━━ DATA FOR PROCESSING ━━

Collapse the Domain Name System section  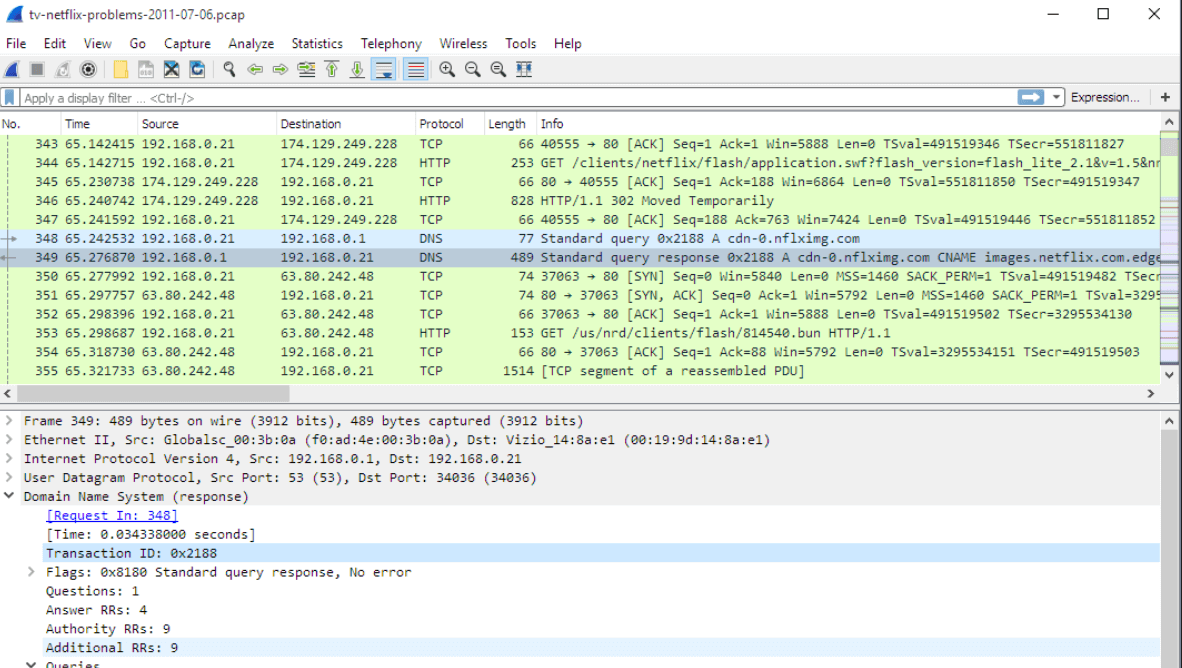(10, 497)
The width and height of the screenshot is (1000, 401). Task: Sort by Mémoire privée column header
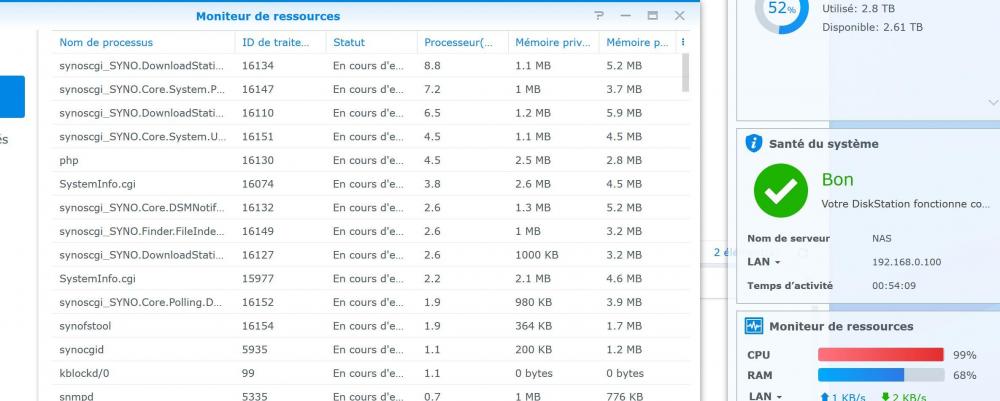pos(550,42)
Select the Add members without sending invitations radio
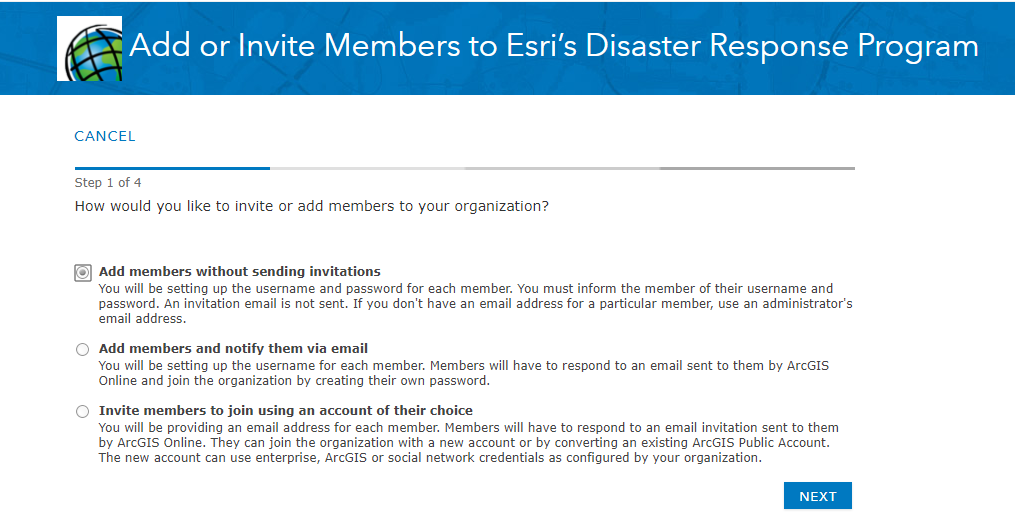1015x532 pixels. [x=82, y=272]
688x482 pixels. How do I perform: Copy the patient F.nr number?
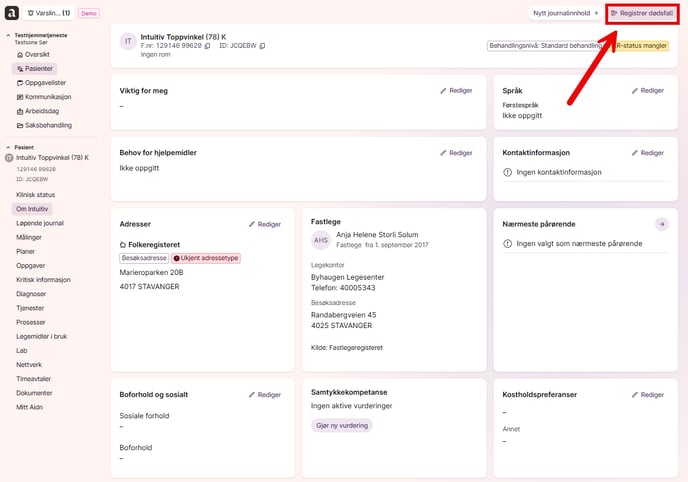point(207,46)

━━━

## PROBLEM DESCRIPTION
All lines above between the line that contains "The width and" and the last line of the entries, both included, must be transcribed exactly. No pictures are to appear.

## YOUR SOLUTION
The width and height of the screenshot is (1000, 401). Task: Sort by Mémoire privée column header
pos(550,42)
Select the Add members without sending invitations radio
1015x532 pixels. [x=82, y=272]
688x482 pixels. How do I perform: Copy the patient F.nr number?
point(207,46)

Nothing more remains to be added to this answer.